Medicine Tree’s historic past honored by travelers
By Alyssa Nenemay
Nearly 100 people attended the annual Medicine Tree summit hosted by the Salish and Pend d’Oreille Culture Committee. Each year a group travels three hours to uphold generation of tradition by visiting and honoring the tree. (Photo By Alyssa Nenemay)
MEDICINE TREE — On a creek-side highway south of Darby, nearly 100 people gathered to pay homage to what remains of the sacred Medicine Tree. The 20-foot Ponderosa stump stood proudly as members of the Salish and Pend d’Oreille Culture Committee spoke on behalf of its significance to the tribal people.
“What are we thankful for?” asked SPCC Director Tony Incashola. “Every day you get up you should be thankful for another day. Be thankful everyday you see your children, your grandchildren, your family. Today, we leave our prayers (with the tree) and remember those who were here before us–whose foot prints are still here.”
The gathering follows generations of tribal people who have traveled to the tree in order to pray and offer bundles of thanks. According to ancient Salish accounts, the tree stood long before human existence and played a key role in ending a ferocious ram’s reign of terror in the Bitterroot Valley. Through a series of events, the ram smashed and trapped his own horns into the tree’s trunk where they have been entombed since.
Although the tree has always served as a historical monument to the Salish people, in 1823, its first non-Indian description was documented by Hudson Bay fur trader Alexander Ross in his journal: “Out of one of the pines…about five feet from the ground, is growing up with the tree a ram’s head, with horns still attached to it…”
Salish elder Louie Adams shared a darker piece of Salish history discussing the tribe’s forced removal from their homeland in the Bitterroot Valley in 1891. “Today, when you pray, pray for strength. Learn from what happened,” he said. (Photo By Alyssa Nenemay)

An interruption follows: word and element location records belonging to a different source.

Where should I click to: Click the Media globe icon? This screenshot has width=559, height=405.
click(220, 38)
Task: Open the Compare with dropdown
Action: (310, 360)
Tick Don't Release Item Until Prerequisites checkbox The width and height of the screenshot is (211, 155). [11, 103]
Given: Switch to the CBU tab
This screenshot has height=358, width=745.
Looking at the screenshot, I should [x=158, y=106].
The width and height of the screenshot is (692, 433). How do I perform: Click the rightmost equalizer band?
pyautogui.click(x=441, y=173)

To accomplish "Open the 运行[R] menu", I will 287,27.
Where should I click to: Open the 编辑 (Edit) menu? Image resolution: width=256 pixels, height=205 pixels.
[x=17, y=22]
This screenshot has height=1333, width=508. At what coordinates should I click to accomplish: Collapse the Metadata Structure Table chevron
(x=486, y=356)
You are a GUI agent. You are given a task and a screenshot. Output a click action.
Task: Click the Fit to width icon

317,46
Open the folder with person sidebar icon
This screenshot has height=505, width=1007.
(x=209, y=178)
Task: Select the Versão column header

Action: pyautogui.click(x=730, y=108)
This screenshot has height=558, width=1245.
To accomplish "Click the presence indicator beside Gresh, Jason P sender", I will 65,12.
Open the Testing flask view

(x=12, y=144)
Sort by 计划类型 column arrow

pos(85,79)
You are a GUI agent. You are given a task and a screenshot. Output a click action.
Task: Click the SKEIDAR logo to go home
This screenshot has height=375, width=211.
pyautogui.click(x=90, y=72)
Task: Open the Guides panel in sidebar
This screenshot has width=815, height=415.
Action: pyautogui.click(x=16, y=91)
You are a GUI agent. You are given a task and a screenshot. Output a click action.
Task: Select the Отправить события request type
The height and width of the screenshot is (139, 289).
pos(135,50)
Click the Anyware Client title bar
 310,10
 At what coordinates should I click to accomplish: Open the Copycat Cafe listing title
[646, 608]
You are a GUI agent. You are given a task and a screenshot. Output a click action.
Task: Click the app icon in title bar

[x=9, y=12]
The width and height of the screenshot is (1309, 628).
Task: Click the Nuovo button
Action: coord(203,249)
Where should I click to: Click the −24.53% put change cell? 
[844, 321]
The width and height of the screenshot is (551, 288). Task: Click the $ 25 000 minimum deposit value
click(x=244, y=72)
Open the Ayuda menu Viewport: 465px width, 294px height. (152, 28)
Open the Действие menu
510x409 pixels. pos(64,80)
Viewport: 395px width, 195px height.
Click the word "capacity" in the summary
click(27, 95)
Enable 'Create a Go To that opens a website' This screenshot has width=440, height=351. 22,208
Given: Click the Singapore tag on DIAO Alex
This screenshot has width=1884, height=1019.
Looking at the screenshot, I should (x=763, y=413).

Salish elder Louie Adams took an opportunity to address the crowd and said the annual Medicine Tree summit highlights a darker event in Salish history. Headed by Chief Charlo, the last remaining band of Salish in the Bitterroot valley were forced by US officials to march over 100 miles to the current Flathead Reservation in 1891. The band had resisted moving from their homeland for nearly 20 years in spite of threats from the US Government.
“I’m always glad to be home,” Adams said as he gazed at the serene surroundings. “In 1891, the last of our tribe had to leave the Bitterroot in the early morning. Chief Charlo called everyone together and told them they had to leave that day ‘or else.’ He knew what ‘or else’ meant–soldiers have no respect for women or babies.”
Although Adams was not among those to march, he said trauma of forced removal remains. “Mrs. Holmes said that was the most humbling trip to take–everyone cried like babies, even the men. (Creator) put us here. Everybody was lonesome. I remember coming back here with the old timers and they’d cry sometimes. Our families are buried here. Today, when you pray, pray for strength. Learn from what happened.”
Once massive and majestic, the Medicine Tree has suffered through years of racially targeted vandalism as well as natural disturbances. During the 1890’s a non-Indian pioneer cut the ram’s horns off the tree and recently an unknown vandal attempted to use salt to kill it. Then in 2001, a storm split the tree’s trunk leaving the 20-foot stump that stands today.
An important component to the annual Medicine Tree summit is the opportunity to pray. (Photo By Alyssa Nenemay)
Like a lonesome relative, the tribal people will continue to travel nearly three hours to visit the tree and honor its significant role in in their culture and history. In spite of damages the tree has withstood, Incashola offered the crowd words of encouragement: “We’re doing our best to protect our very way of life the way the animals protected us. Regardless if this tree remains or not, this site will always be important to us. We will never forget,” he said.